The test represents the next step in a longtime dream.
Morton has known since grade school he wanted to be a doctor, and by the time he was a junior, he narrowed his focus to practices that involve surgery.
Pediatric surgery would be his first choice, but he knows it would be extremely time consuming, and he’d often be on call. He hopes one day to be married and have a family, and believes anesthesiology might present the best of both worlds.
“I want to have a wife and children to invest in and come home at normal hours and not constantly be gone,” he says.
Beginning in August, Morton will study for seven to eight hours a day, taking only Sundays off. He hopes to sit for the MCAT in November or December before applying to schools in June.

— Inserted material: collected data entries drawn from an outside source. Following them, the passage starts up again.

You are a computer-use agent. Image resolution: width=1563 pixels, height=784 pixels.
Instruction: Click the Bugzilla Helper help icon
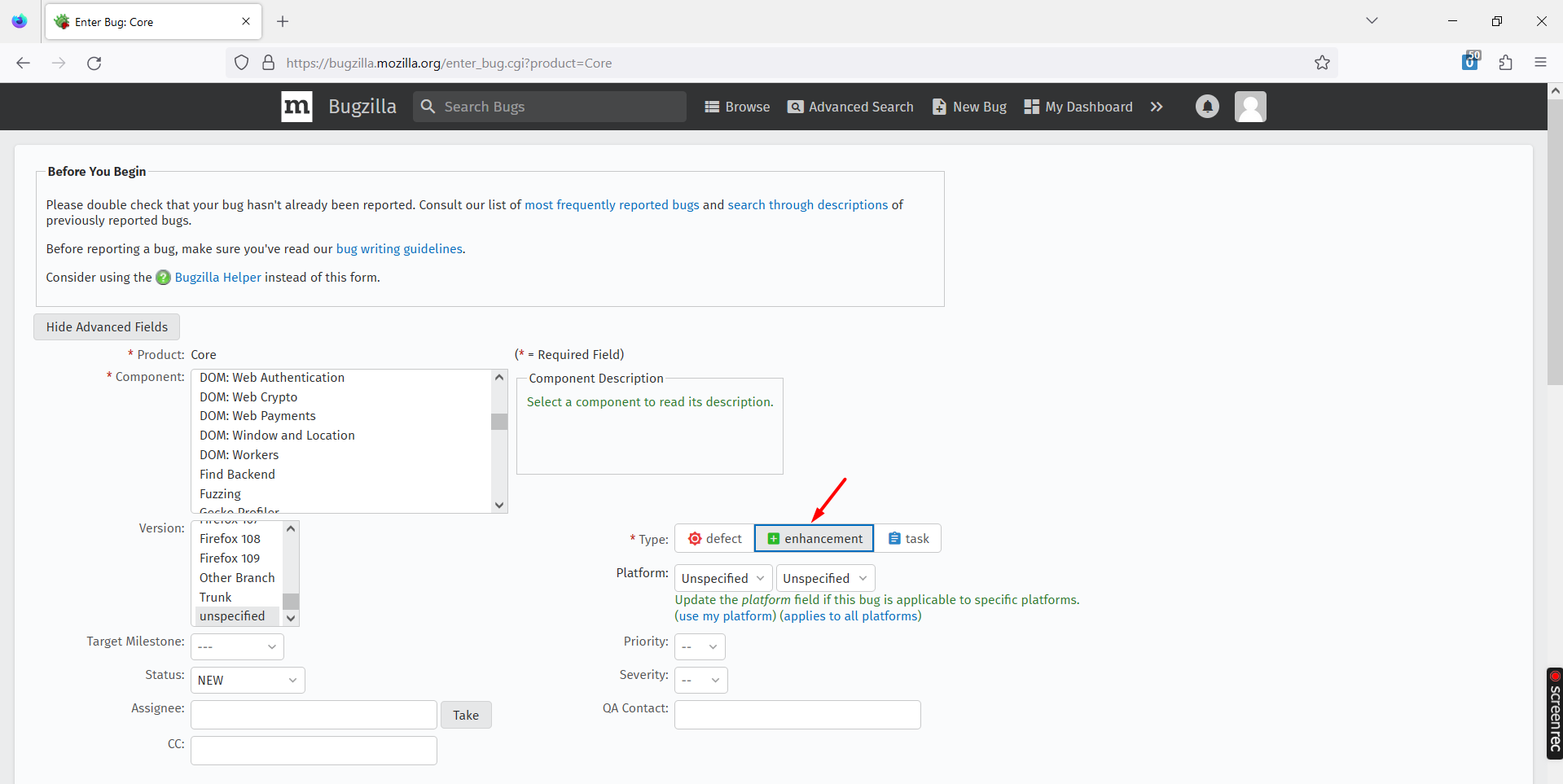coord(163,278)
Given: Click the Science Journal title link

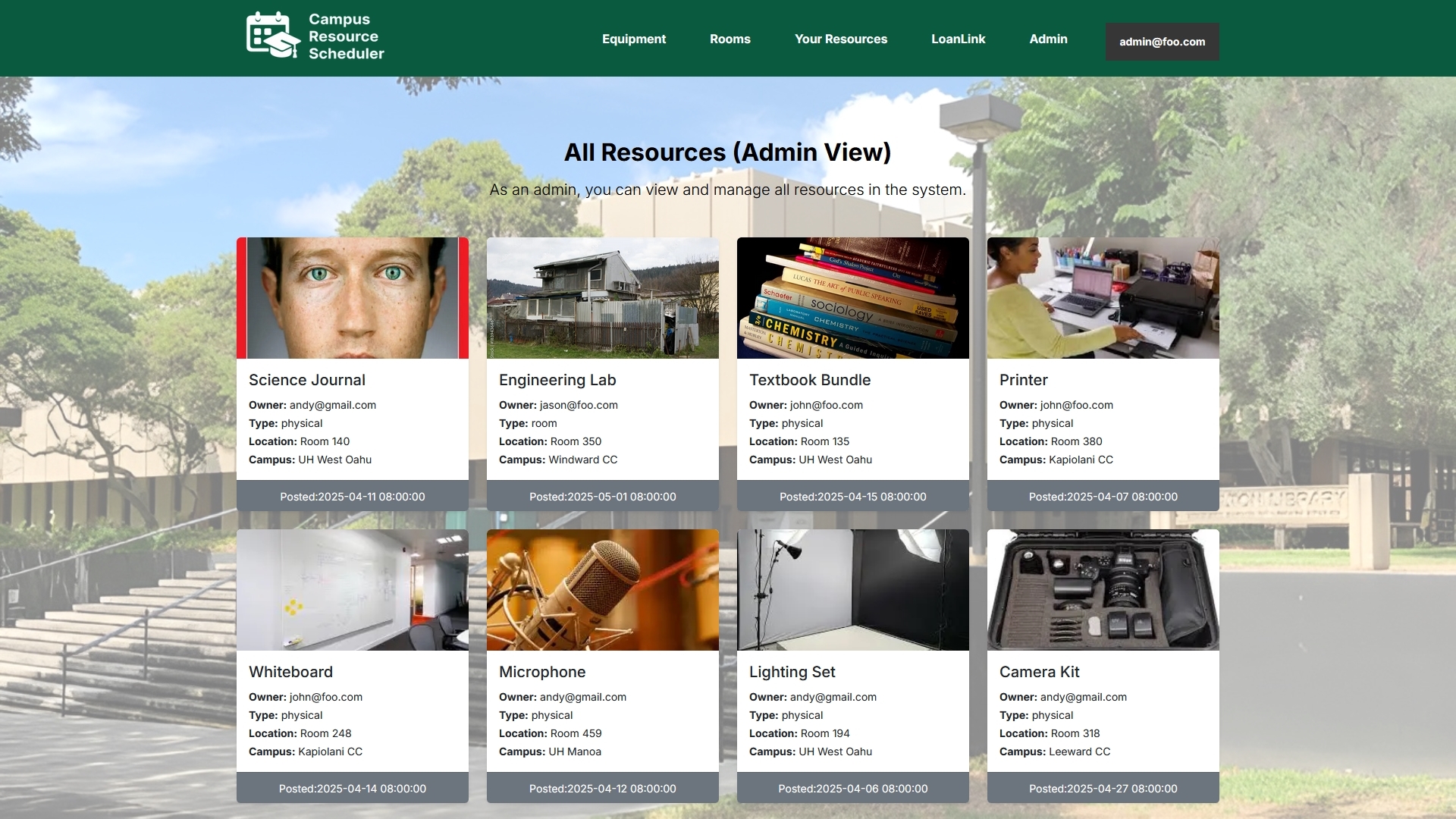Looking at the screenshot, I should (307, 380).
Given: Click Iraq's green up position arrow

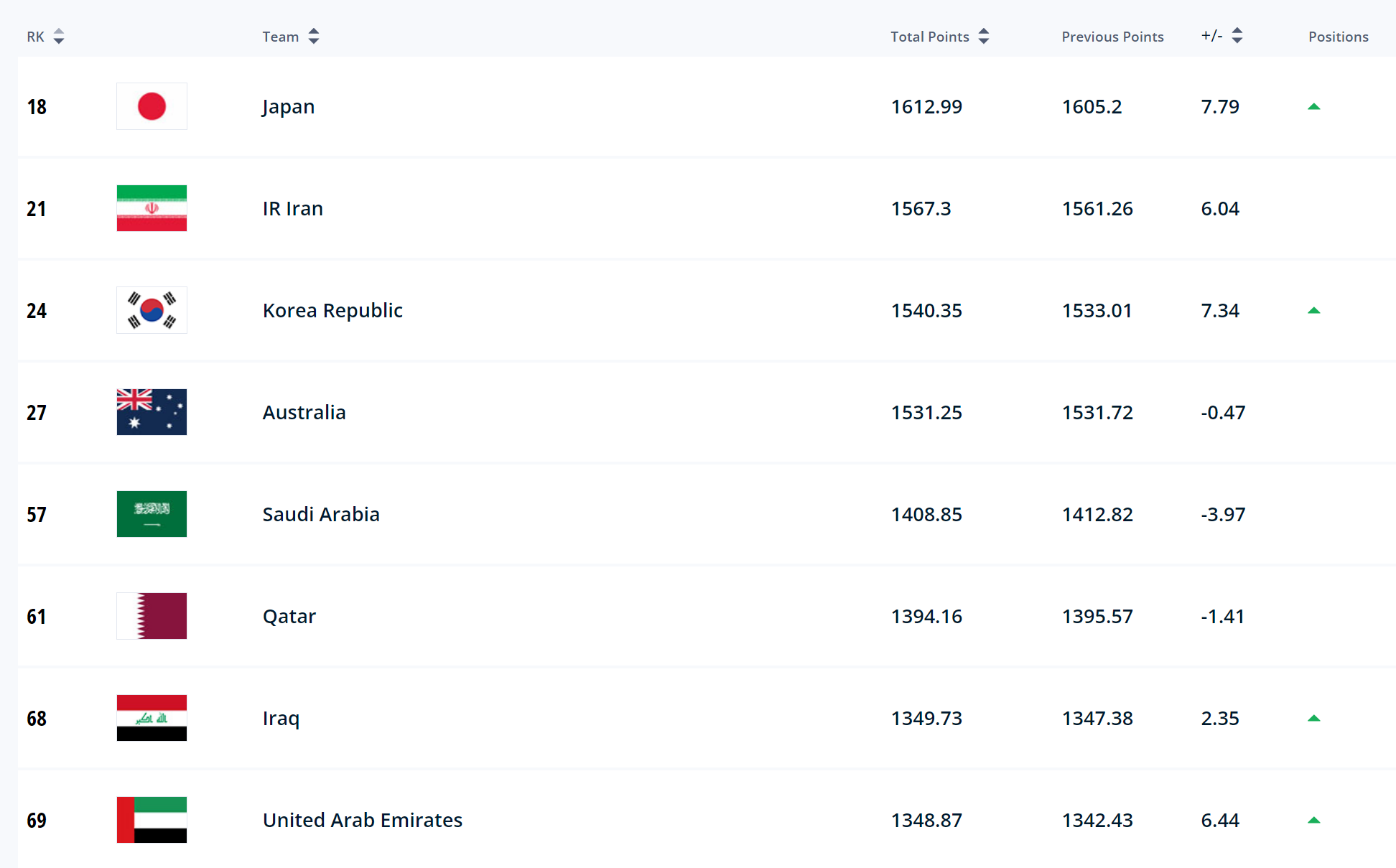Looking at the screenshot, I should (1314, 719).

The numbers are in his favor.
The Master’s University holds a 95% medical school acceptance rate, with students often advancing into the graduate program of their choice.
That was one aspect that drew Morton to Master’s. He also appreciated that TMU stood firmly behind a literal six-day creation and taught all of its classes through a biblical lens.

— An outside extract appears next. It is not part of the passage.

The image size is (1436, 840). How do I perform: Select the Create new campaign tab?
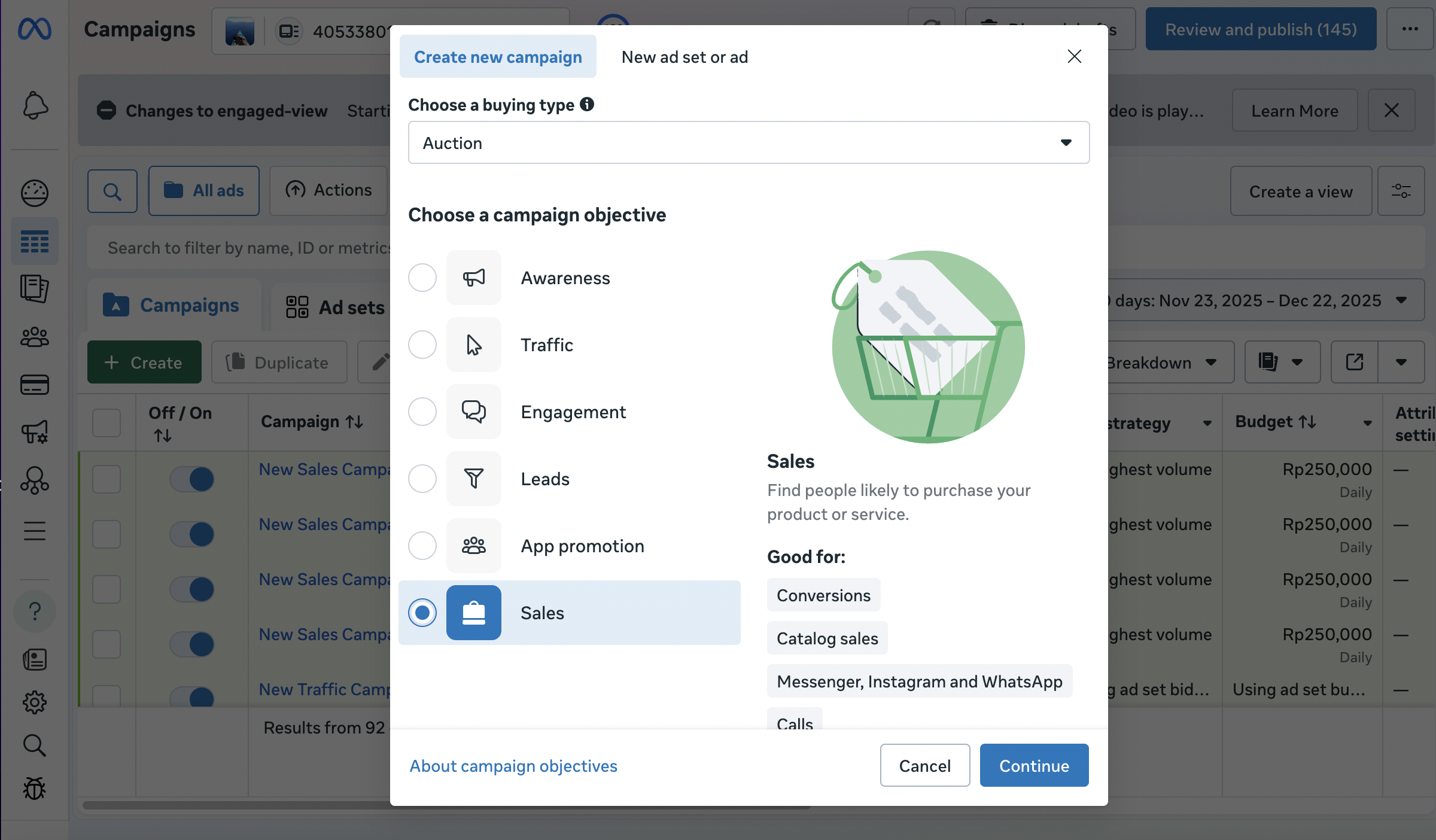[x=498, y=57]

It didn’t hurt that he’d heard glowing reviews from his father, Bear, a graduate of Master’s Seminary, and his older sister, Jamie, who played indoor volleyball for the Mustangs.
Morton’s own experience lived up to his expectations. He especially valued his department’s small class sizes, which allowed him to get to know his professors.
“You’re not just a number,” Morton says. “You get to know these people who have a Ph.D. in the field you’re studying. You can’t go to a state school and say your professor knows you and you’ve been to their house for dinner.”
Morton’s favorite class fell in the first semester of his senior year — Immunology with Dr. Joe Francis, the department’s chairperson. Morton loved learning about how the body fights diseases and viruses, a topic particularly applicable to this time in history.
“There was just something really cool that you’d learn in class every day that left you like, ‘Wow, God created us in a way that he planned for everything,’” Morton says.